** begin DATA EXCERPTS **

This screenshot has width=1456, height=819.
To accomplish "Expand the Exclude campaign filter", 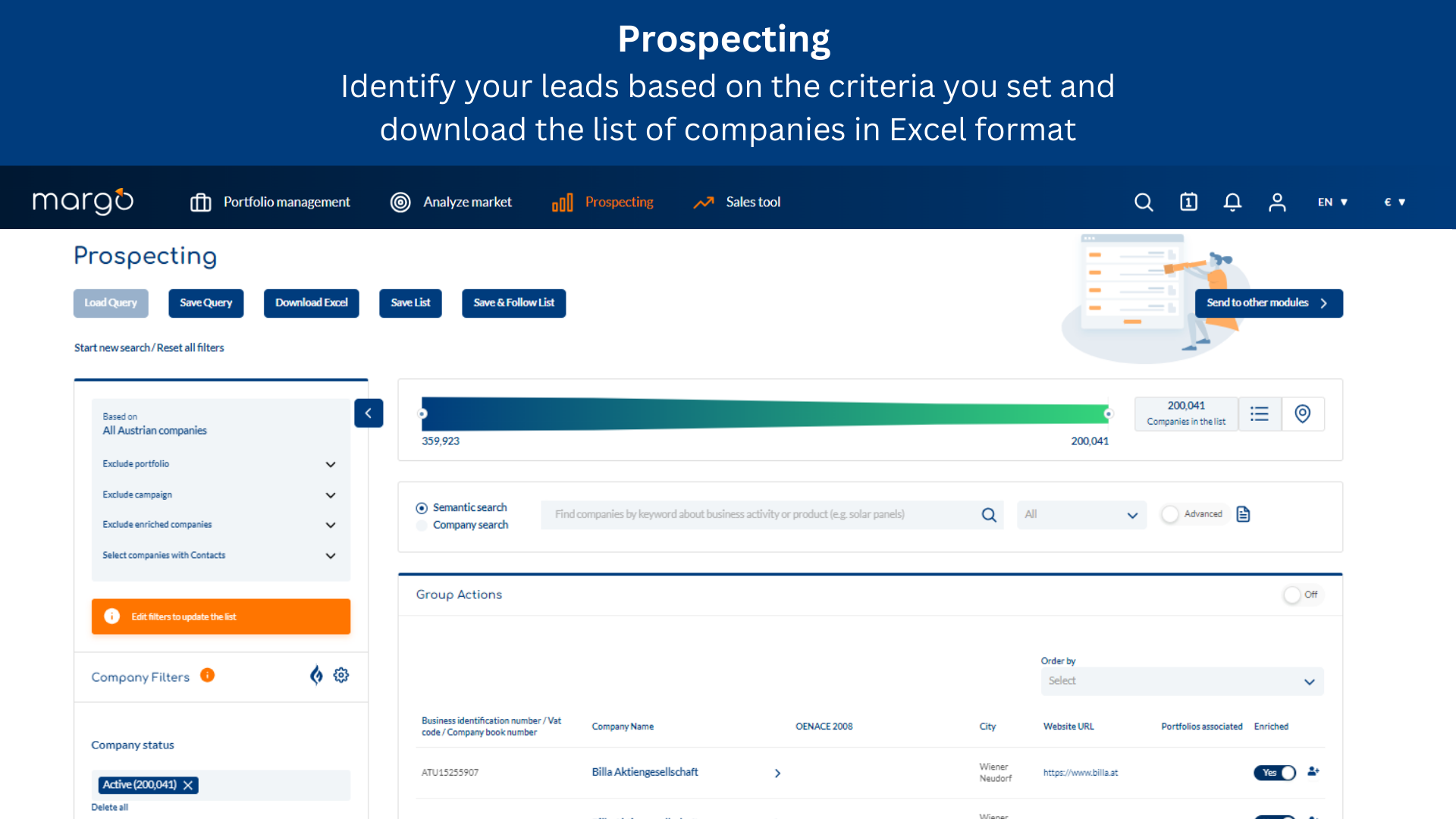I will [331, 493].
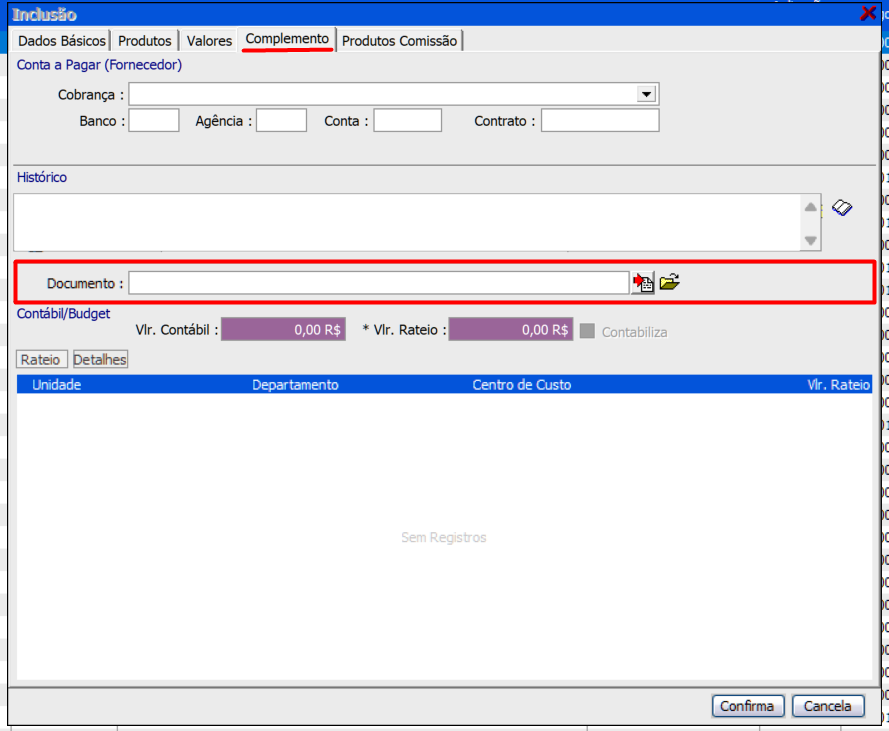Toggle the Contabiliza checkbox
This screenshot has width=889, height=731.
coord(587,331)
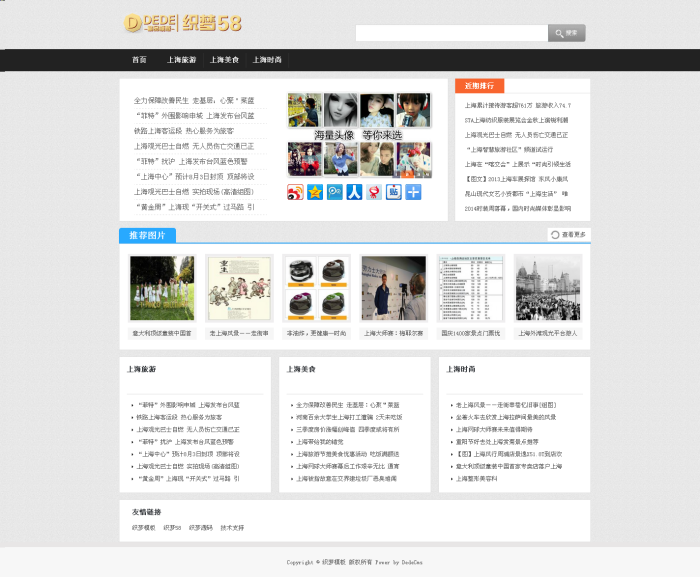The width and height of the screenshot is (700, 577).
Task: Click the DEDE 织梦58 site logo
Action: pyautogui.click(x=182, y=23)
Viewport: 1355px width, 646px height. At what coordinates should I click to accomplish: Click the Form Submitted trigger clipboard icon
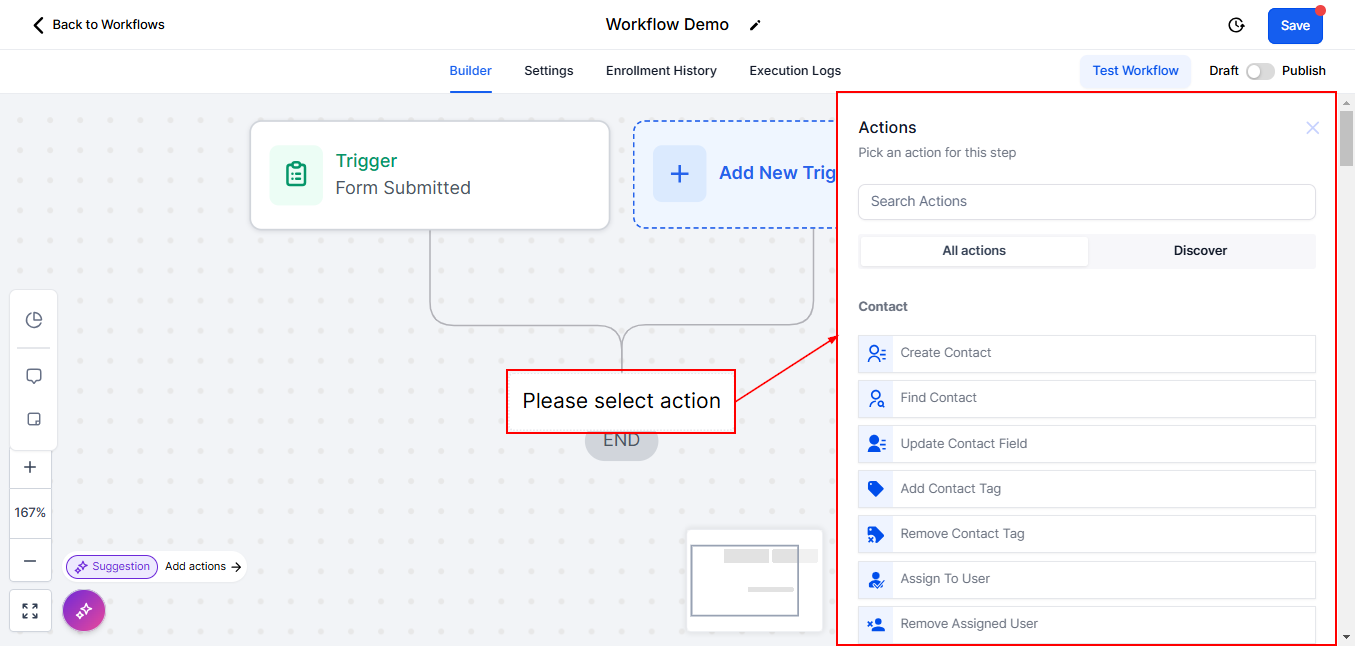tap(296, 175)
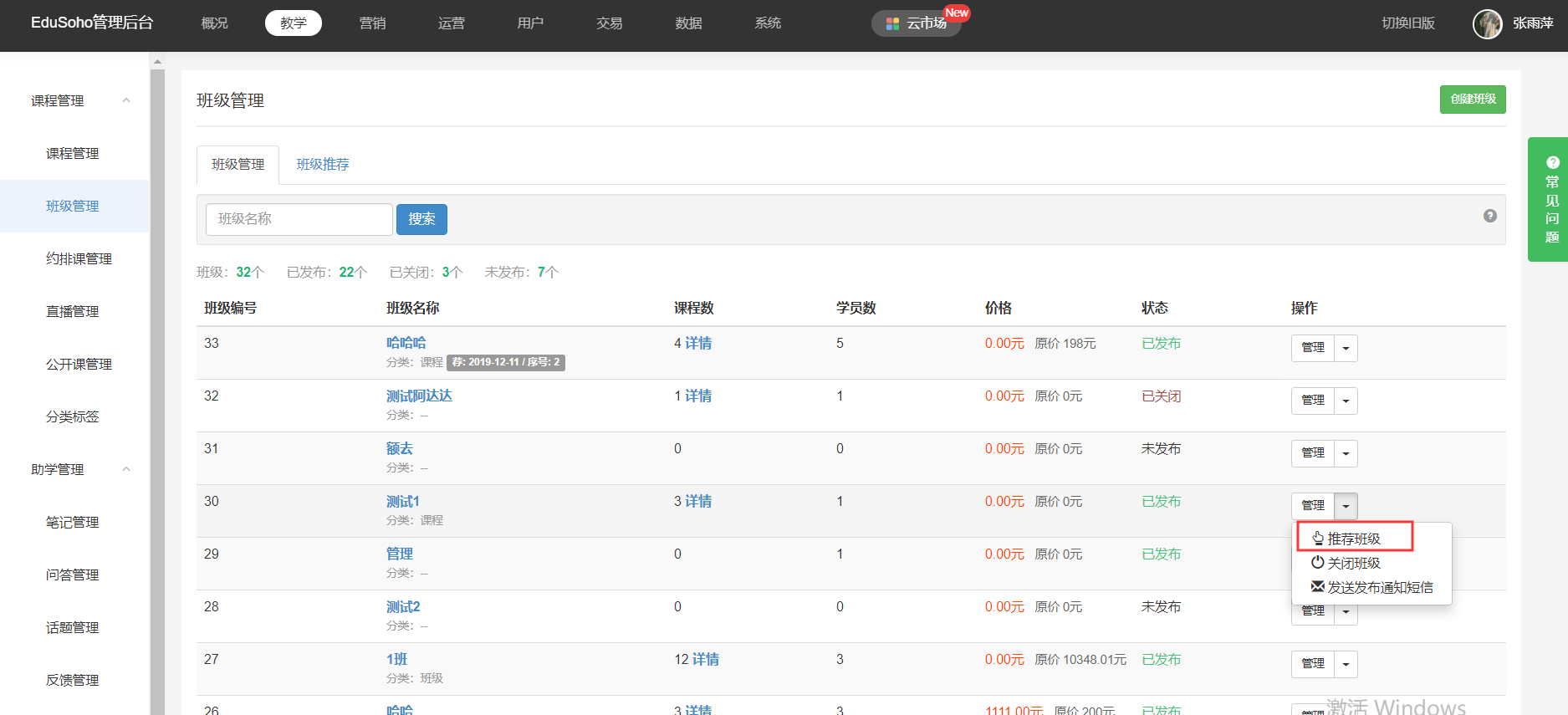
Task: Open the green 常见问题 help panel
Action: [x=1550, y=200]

** end DATA EXCERPTS **

Beginning with the line that contains "Viewport: 1355px width, 646px" and continuing through the end of the records, reproduce those lines with "clipboard icon" changed to "copy icon" and everything else kept the same. Leave the pictures out of the answer.

RESULT FOR THIS EXERCISE -
Viewport: 1355px width, 646px height. At what coordinates should I click to accomplish: Click the Form Submitted trigger copy icon
tap(296, 175)
Task: Open the green 常见问题 help panel
Action: [x=1550, y=200]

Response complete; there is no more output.